Para la realización de los masajes se pueden utilizar aceites o cremas que tienden a beneficiar a que se estimule con mayor rapidez la circulación en el cuerpo, pueden ser cremas reductoras o térmicas, de naranja o de algas.

Entre las técnicas que se utilizan se encuentran las de presión, pellizcamiento, palmoteo, amasamiento… “La persona en muchas ocasiones va sintiendo dolor, y cómo va despejando y suavizando el área”, explica la fisioterapeuta. Las técnicas van ejerciendo presión para desbaratar la adiposidad.

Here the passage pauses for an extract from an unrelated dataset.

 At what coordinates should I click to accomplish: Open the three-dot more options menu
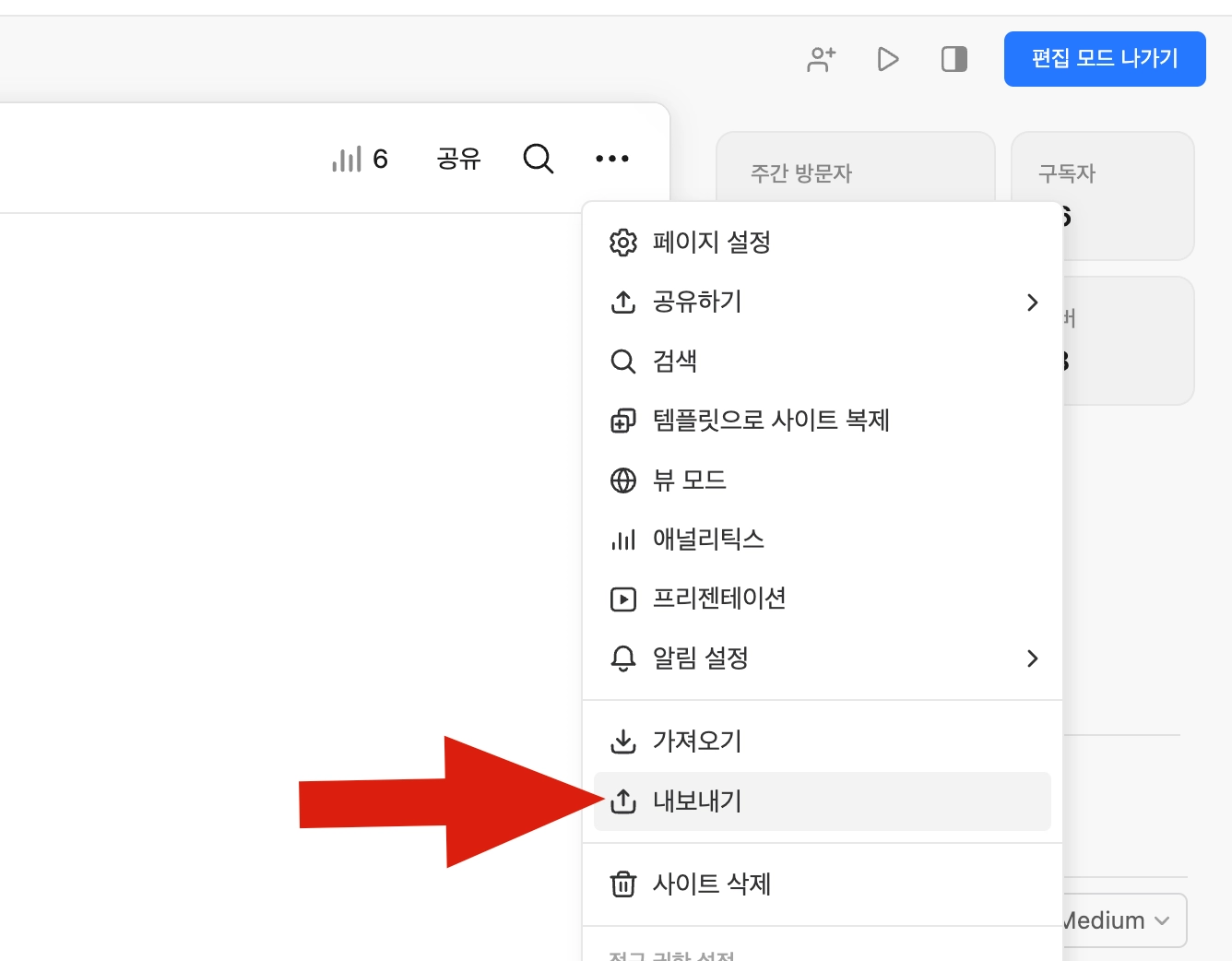[x=612, y=160]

La aplicación de los masajes reductivos puede realizarse de cuerpo completo o dividirse en áreas específicas. Una sesión de cuerpo completo puede dilatar entre 45 minutos o 1 hora, si solo se trata de un área específica, de 20 a 30 minutos. Sobre todo, el tiempo que dilata una sesión va en dependencia de cuánto pueda tolerar la persona que recibe el tratamiento.

Las sesiones pueden realizarse en intervalos de 2 a 3 por semana, el especialista será quien determine la cantidad que necesita el paciente, según como se observen los resultados.

Cabe destacar que existen contraindicaciones de los masajes reductivos, que señalan que no deben ser aplicados a personas con problemas de hipertensión, vaso dilataciones, fragilidad capilar, cáncer o en mujeres embarazadas.